WHAT YOU HAVE TO DO> Count the lines in the entries below that contain the word "from". Reply with the number alone.

TASK INPUT>

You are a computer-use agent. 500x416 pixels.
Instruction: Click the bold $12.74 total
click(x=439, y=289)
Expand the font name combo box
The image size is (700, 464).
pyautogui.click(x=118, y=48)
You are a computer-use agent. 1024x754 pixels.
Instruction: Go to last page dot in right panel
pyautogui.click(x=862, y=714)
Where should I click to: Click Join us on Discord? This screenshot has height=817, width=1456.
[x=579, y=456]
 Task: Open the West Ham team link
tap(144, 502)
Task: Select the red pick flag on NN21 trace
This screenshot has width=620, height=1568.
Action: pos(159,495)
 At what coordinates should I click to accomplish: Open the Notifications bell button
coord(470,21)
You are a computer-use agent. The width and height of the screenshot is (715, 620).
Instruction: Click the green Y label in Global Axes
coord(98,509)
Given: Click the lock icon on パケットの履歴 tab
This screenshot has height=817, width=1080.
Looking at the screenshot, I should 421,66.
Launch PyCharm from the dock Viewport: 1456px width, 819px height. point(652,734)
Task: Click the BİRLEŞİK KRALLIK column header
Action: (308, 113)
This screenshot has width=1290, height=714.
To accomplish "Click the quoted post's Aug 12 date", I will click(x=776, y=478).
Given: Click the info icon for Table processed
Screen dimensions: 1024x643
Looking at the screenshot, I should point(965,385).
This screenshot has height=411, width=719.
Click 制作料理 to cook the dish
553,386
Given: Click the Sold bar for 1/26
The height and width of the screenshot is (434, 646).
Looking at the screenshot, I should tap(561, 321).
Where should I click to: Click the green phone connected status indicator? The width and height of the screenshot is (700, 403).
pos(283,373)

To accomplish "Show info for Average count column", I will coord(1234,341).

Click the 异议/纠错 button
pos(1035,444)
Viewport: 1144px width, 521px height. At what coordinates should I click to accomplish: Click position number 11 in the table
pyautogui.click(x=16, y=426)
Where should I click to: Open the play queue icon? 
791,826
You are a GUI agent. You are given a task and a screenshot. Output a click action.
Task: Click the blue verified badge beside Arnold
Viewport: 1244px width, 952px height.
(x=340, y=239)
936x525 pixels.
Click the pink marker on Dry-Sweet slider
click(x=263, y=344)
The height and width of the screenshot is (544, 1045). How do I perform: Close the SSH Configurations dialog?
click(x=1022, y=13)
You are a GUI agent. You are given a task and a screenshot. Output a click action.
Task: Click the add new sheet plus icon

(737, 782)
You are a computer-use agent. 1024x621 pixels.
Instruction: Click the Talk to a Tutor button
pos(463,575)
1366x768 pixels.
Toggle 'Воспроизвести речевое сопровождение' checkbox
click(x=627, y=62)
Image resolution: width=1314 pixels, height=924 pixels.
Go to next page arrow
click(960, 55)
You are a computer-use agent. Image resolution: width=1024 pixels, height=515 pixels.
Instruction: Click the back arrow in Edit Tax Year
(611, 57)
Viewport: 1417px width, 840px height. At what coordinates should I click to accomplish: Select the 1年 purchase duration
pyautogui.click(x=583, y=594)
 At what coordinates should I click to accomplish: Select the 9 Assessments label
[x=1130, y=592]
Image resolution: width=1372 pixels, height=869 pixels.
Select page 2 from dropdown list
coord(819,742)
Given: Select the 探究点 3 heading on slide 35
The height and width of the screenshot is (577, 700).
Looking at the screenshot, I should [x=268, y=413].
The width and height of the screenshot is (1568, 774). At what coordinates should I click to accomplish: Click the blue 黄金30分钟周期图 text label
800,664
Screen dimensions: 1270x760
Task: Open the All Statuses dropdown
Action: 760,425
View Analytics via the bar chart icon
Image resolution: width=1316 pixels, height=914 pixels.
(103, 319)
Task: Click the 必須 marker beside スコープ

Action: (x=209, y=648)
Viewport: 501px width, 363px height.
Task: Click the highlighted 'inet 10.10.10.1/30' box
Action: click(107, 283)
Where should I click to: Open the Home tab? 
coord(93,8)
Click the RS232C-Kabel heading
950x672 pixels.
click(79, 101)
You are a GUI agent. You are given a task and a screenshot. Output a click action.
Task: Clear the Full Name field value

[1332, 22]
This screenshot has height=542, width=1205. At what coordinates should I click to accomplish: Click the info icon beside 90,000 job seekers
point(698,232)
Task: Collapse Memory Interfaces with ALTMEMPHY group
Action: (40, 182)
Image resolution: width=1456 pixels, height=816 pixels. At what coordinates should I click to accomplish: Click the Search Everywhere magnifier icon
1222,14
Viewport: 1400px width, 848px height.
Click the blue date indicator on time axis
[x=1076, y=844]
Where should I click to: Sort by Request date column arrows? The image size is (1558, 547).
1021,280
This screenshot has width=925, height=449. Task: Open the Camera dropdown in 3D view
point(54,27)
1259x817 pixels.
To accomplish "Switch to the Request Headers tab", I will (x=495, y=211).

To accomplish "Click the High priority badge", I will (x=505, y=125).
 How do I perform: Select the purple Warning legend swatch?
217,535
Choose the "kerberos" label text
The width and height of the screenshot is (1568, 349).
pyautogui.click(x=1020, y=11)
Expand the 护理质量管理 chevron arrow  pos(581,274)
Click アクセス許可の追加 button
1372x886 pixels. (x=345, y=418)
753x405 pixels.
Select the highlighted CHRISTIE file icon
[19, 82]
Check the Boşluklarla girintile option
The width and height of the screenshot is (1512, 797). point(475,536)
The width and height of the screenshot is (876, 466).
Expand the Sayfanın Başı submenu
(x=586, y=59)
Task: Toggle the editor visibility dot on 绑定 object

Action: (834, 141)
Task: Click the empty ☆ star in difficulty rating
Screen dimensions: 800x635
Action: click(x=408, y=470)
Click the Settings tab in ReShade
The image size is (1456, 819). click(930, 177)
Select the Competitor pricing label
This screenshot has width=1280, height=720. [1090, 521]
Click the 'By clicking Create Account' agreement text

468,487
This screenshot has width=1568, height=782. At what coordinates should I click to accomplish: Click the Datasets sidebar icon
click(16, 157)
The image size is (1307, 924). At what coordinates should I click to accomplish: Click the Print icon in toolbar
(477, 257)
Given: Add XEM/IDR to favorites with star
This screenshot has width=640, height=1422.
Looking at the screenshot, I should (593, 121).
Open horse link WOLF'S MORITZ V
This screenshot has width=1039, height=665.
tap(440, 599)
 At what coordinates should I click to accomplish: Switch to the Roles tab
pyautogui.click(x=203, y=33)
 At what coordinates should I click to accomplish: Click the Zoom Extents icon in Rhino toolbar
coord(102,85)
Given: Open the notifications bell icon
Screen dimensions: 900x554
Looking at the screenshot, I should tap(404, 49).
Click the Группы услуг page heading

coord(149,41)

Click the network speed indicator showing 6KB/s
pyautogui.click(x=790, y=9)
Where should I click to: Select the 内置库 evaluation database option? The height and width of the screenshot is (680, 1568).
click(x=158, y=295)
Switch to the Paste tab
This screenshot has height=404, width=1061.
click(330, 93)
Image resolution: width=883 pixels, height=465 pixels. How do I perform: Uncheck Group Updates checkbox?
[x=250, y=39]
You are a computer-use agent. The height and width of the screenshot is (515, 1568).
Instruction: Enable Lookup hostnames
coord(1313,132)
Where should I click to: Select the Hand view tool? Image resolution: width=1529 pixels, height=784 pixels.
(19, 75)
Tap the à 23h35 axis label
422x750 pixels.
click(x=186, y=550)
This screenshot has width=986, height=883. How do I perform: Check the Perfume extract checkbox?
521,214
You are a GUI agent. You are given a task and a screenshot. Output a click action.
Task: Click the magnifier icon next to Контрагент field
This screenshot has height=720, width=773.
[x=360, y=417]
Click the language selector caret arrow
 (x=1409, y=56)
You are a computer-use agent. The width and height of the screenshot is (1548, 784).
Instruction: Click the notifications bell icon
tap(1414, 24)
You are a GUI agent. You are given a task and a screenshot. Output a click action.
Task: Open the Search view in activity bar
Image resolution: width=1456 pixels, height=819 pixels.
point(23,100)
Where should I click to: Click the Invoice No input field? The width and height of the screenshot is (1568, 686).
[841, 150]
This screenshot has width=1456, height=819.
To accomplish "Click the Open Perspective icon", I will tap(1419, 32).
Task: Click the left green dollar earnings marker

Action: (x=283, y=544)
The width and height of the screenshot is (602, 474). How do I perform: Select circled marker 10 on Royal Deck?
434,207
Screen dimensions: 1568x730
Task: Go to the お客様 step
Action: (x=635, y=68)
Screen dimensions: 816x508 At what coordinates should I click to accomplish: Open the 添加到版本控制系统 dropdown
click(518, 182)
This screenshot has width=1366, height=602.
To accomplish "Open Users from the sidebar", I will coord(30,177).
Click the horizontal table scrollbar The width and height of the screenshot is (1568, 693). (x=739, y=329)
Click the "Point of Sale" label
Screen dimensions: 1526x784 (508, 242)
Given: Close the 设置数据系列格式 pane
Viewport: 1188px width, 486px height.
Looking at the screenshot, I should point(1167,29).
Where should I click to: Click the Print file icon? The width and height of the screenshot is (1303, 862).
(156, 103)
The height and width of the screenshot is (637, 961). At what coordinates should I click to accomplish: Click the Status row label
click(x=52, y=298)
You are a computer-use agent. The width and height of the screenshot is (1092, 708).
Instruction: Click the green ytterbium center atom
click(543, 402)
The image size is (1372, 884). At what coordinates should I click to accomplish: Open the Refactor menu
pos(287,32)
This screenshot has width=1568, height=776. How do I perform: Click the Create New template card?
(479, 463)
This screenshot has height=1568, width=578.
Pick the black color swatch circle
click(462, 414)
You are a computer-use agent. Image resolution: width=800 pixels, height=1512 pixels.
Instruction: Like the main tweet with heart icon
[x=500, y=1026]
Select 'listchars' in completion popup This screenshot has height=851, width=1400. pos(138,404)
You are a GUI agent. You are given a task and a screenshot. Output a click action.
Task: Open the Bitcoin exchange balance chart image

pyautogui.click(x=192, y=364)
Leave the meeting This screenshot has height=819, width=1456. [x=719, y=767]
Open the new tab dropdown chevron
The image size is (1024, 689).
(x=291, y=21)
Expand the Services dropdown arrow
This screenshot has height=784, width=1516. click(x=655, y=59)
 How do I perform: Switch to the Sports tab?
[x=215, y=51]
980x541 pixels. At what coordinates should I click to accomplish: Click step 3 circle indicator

SOLUTION TO THIS PROBLEM> 3